Exercise prompt: Quote the data from the line with "You are a computer-use" to the line with "[x=278, y=20]", keeping both of those lines and leaving out the pictures.

Data lines:
>>>>>
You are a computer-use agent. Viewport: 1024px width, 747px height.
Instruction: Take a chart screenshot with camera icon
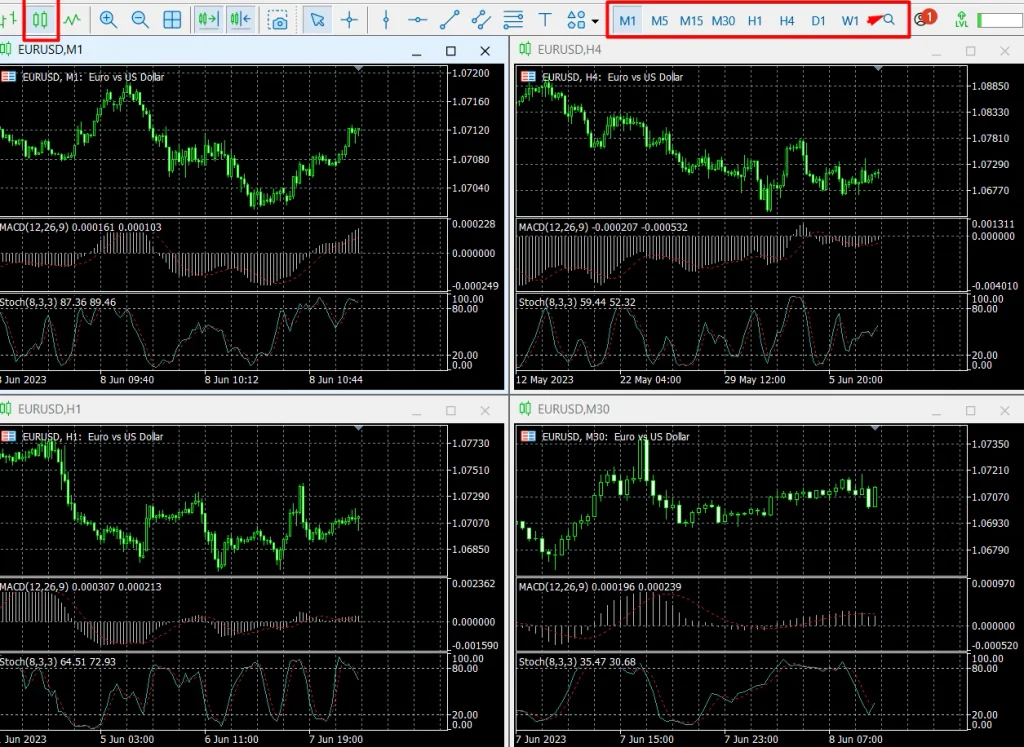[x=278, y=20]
<<<<<
>>>>>
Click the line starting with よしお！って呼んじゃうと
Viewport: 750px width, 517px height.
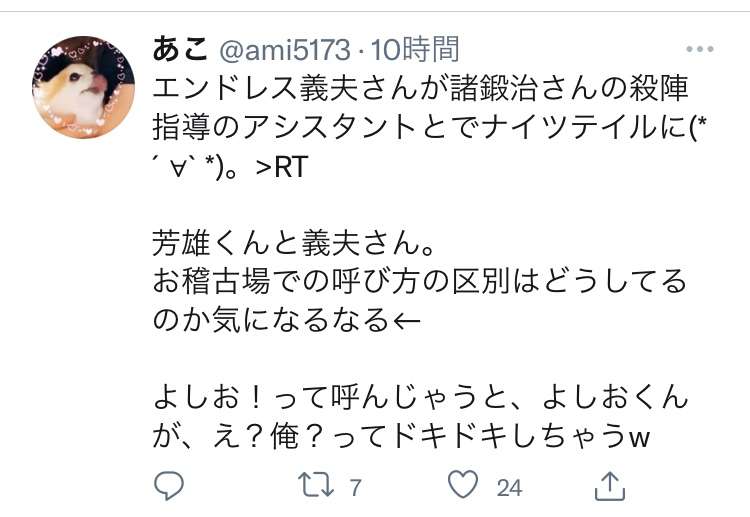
<<<<<
Output of the task:
You are a computer-use agent. Viewport: 1024px width, 747px height.
Instruction: Take a chart screenshot with camera icon
[x=278, y=20]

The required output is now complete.